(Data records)
+ + +

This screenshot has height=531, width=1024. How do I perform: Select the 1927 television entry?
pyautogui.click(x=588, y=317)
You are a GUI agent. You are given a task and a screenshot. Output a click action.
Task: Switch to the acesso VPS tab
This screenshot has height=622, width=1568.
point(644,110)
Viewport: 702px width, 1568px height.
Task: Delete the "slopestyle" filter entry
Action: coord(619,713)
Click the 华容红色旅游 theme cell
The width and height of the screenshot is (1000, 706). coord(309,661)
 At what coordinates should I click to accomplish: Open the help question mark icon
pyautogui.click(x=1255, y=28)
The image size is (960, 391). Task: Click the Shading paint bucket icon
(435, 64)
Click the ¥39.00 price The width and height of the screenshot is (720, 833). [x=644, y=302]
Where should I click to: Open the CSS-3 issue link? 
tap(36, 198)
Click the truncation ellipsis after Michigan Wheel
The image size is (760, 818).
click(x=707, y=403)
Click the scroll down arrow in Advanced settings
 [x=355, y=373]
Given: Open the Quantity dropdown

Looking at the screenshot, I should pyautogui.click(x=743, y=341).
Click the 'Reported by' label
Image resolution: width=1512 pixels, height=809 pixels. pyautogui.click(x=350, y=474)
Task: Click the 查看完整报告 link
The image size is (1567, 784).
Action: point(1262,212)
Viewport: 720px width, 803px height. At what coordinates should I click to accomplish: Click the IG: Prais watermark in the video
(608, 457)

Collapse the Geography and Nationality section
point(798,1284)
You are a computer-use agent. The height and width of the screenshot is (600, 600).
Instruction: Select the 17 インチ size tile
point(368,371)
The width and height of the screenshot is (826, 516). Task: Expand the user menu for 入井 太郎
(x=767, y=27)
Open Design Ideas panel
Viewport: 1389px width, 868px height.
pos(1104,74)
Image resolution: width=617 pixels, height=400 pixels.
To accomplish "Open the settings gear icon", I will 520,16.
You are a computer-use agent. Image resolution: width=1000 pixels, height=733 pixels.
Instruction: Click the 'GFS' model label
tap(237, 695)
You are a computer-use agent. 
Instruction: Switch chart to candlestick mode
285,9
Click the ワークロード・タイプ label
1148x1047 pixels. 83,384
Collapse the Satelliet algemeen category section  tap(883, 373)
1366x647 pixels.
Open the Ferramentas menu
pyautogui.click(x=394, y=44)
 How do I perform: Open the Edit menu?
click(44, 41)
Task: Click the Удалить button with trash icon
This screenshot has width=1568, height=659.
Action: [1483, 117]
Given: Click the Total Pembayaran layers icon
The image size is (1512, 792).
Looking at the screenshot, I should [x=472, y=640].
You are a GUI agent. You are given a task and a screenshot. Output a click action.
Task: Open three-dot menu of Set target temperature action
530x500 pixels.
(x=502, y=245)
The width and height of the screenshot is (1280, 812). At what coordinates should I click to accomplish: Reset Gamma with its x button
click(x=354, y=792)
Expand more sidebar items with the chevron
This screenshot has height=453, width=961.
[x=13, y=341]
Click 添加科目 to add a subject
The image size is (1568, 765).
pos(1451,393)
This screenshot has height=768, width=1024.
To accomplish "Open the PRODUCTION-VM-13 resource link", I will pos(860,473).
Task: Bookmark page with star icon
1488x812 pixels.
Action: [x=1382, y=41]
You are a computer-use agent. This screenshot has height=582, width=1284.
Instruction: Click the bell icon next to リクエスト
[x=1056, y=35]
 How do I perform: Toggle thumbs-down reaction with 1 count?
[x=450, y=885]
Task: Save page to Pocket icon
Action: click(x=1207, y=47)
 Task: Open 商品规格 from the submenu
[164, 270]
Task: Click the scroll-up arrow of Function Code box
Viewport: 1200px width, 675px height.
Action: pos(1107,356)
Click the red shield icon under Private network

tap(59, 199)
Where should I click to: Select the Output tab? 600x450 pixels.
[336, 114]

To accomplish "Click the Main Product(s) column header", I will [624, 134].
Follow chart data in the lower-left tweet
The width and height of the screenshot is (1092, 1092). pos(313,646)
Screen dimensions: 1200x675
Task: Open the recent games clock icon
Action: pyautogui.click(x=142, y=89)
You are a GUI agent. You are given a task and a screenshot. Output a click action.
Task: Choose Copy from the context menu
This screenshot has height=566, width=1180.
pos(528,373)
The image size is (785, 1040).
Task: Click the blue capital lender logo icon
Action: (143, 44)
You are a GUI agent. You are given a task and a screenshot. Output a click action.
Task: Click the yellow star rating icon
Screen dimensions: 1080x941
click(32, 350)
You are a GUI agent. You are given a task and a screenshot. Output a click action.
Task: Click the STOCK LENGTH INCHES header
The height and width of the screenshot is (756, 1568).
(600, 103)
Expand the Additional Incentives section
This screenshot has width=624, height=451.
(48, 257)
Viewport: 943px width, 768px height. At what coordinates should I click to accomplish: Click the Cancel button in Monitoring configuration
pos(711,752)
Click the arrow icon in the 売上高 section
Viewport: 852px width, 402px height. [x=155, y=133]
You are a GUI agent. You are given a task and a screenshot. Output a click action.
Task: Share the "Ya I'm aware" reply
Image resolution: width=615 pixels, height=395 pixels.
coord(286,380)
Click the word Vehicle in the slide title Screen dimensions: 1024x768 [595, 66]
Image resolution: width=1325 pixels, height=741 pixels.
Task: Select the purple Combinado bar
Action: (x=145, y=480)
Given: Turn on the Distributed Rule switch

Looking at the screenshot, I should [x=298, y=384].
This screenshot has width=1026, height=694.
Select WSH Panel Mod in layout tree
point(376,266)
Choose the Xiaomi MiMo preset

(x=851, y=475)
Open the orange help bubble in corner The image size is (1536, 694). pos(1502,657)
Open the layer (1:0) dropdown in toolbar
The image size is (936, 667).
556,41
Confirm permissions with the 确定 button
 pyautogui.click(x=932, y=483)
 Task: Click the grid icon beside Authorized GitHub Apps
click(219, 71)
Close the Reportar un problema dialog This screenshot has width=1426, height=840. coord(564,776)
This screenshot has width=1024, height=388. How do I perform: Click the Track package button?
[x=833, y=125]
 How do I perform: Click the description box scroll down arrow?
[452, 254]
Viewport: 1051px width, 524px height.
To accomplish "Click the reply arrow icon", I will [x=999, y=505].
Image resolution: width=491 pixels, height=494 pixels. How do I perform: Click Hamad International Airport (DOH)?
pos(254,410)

+ + +

_EXERCISE BRIEF_:
Please write out every record shown above exactly as it reads.

_SOLUTION TO THIS EXERCISE_:
This screenshot has height=531, width=1024. How do I perform: Select the 1927 television entry?
pyautogui.click(x=588, y=317)
You are a GUI agent. You are given a task and a screenshot. Output a click action.
Task: Switch to the acesso VPS tab
This screenshot has height=622, width=1568.
point(644,110)
Viewport: 702px width, 1568px height.
Task: Delete the "slopestyle" filter entry
Action: coord(619,713)
Click the 华容红色旅游 theme cell
The width and height of the screenshot is (1000, 706). coord(309,661)
 At what coordinates should I click to accomplish: Open the help question mark icon
pyautogui.click(x=1255, y=28)
The image size is (960, 391). Task: Click the Shading paint bucket icon
(435, 64)
Click the ¥39.00 price The width and height of the screenshot is (720, 833). [x=644, y=302]
Where should I click to: Open the CSS-3 issue link? 
tap(36, 198)
Click the truncation ellipsis after Michigan Wheel
The image size is (760, 818).
click(x=707, y=403)
Click the scroll down arrow in Advanced settings
 [x=355, y=373]
Given: Open the Quantity dropdown

Looking at the screenshot, I should pyautogui.click(x=743, y=341).
Click the 'Reported by' label
Image resolution: width=1512 pixels, height=809 pixels. pyautogui.click(x=350, y=474)
Task: Click the 查看完整报告 link
The image size is (1567, 784).
Action: point(1262,212)
Viewport: 720px width, 803px height. At what coordinates should I click to accomplish: Click the IG: Prais watermark in the video
(608, 457)

Collapse the Geography and Nationality section
point(798,1284)
You are a computer-use agent. The height and width of the screenshot is (600, 600).
Instruction: Select the 17 インチ size tile
point(368,371)
The width and height of the screenshot is (826, 516). Task: Expand the user menu for 入井 太郎
(x=767, y=27)
Open Design Ideas panel
Viewport: 1389px width, 868px height.
pos(1104,74)
Image resolution: width=617 pixels, height=400 pixels.
To accomplish "Open the settings gear icon", I will 520,16.
You are a computer-use agent. Image resolution: width=1000 pixels, height=733 pixels.
Instruction: Click the 'GFS' model label
tap(237, 695)
You are a computer-use agent. 
Instruction: Switch chart to candlestick mode
285,9
Click the ワークロード・タイプ label
1148x1047 pixels. 83,384
Collapse the Satelliet algemeen category section  tap(883, 373)
1366x647 pixels.
Open the Ferramentas menu
pyautogui.click(x=394, y=44)
 How do I perform: Open the Edit menu?
click(44, 41)
Task: Click the Удалить button with trash icon
This screenshot has width=1568, height=659.
Action: [1483, 117]
Given: Click the Total Pembayaran layers icon
The image size is (1512, 792).
Looking at the screenshot, I should [x=472, y=640].
You are a GUI agent. You are given a task and a screenshot. Output a click action.
Task: Open three-dot menu of Set target temperature action
530x500 pixels.
(x=502, y=245)
The width and height of the screenshot is (1280, 812). At what coordinates should I click to accomplish: Reset Gamma with its x button
click(x=354, y=792)
Expand more sidebar items with the chevron
This screenshot has height=453, width=961.
[x=13, y=341]
Click 添加科目 to add a subject
The image size is (1568, 765).
pos(1451,393)
This screenshot has height=768, width=1024.
To accomplish "Open the PRODUCTION-VM-13 resource link", I will pos(860,473).
Task: Bookmark page with star icon
1488x812 pixels.
Action: [x=1382, y=41]
You are a computer-use agent. This screenshot has height=582, width=1284.
Instruction: Click the bell icon next to リクエスト
[x=1056, y=35]
 How do I perform: Toggle thumbs-down reaction with 1 count?
[x=450, y=885]
Task: Save page to Pocket icon
Action: click(x=1207, y=47)
 Task: Open 商品规格 from the submenu
[164, 270]
Task: Click the scroll-up arrow of Function Code box
Viewport: 1200px width, 675px height.
Action: pos(1107,356)
Click the red shield icon under Private network

tap(59, 199)
Where should I click to: Select the Output tab? 600x450 pixels.
[336, 114]

To accomplish "Click the Main Product(s) column header", I will [624, 134].
Follow chart data in the lower-left tweet
The width and height of the screenshot is (1092, 1092). pos(313,646)
Screen dimensions: 1200x675
Task: Open the recent games clock icon
Action: pyautogui.click(x=142, y=89)
You are a GUI agent. You are given a task and a screenshot. Output a click action.
Task: Choose Copy from the context menu
This screenshot has height=566, width=1180.
pos(528,373)
The image size is (785, 1040).
Task: Click the blue capital lender logo icon
Action: (143, 44)
You are a GUI agent. You are given a task and a screenshot. Output a click action.
Task: Click the yellow star rating icon
Screen dimensions: 1080x941
click(32, 350)
You are a GUI agent. You are given a task and a screenshot. Output a click action.
Task: Click the STOCK LENGTH INCHES header
The height and width of the screenshot is (756, 1568).
(600, 103)
Expand the Additional Incentives section
This screenshot has width=624, height=451.
(48, 257)
Viewport: 943px width, 768px height. At what coordinates should I click to accomplish: Click the Cancel button in Monitoring configuration
pos(711,752)
Click the arrow icon in the 売上高 section
Viewport: 852px width, 402px height. [x=155, y=133]
You are a GUI agent. You are given a task and a screenshot. Output a click action.
Task: Share the "Ya I'm aware" reply
Image resolution: width=615 pixels, height=395 pixels.
coord(286,380)
Click the word Vehicle in the slide title Screen dimensions: 1024x768 [595, 66]
Image resolution: width=1325 pixels, height=741 pixels.
Task: Select the purple Combinado bar
Action: (x=145, y=480)
Given: Turn on the Distributed Rule switch

Looking at the screenshot, I should [x=298, y=384].
This screenshot has width=1026, height=694.
Select WSH Panel Mod in layout tree
point(376,266)
Choose the Xiaomi MiMo preset

(x=851, y=475)
Open the orange help bubble in corner The image size is (1536, 694). pos(1502,657)
Open the layer (1:0) dropdown in toolbar
The image size is (936, 667).
556,41
Confirm permissions with the 确定 button
 pyautogui.click(x=932, y=483)
 Task: Click the grid icon beside Authorized GitHub Apps
click(219, 71)
Close the Reportar un problema dialog This screenshot has width=1426, height=840. coord(564,776)
This screenshot has width=1024, height=388. How do I perform: Click the Track package button?
[x=833, y=125]
 How do I perform: Click the description box scroll down arrow?
[452, 254]
Viewport: 1051px width, 524px height.
To accomplish "Click the reply arrow icon", I will [x=999, y=505].
Image resolution: width=491 pixels, height=494 pixels. How do I perform: Click Hamad International Airport (DOH)?
pos(254,410)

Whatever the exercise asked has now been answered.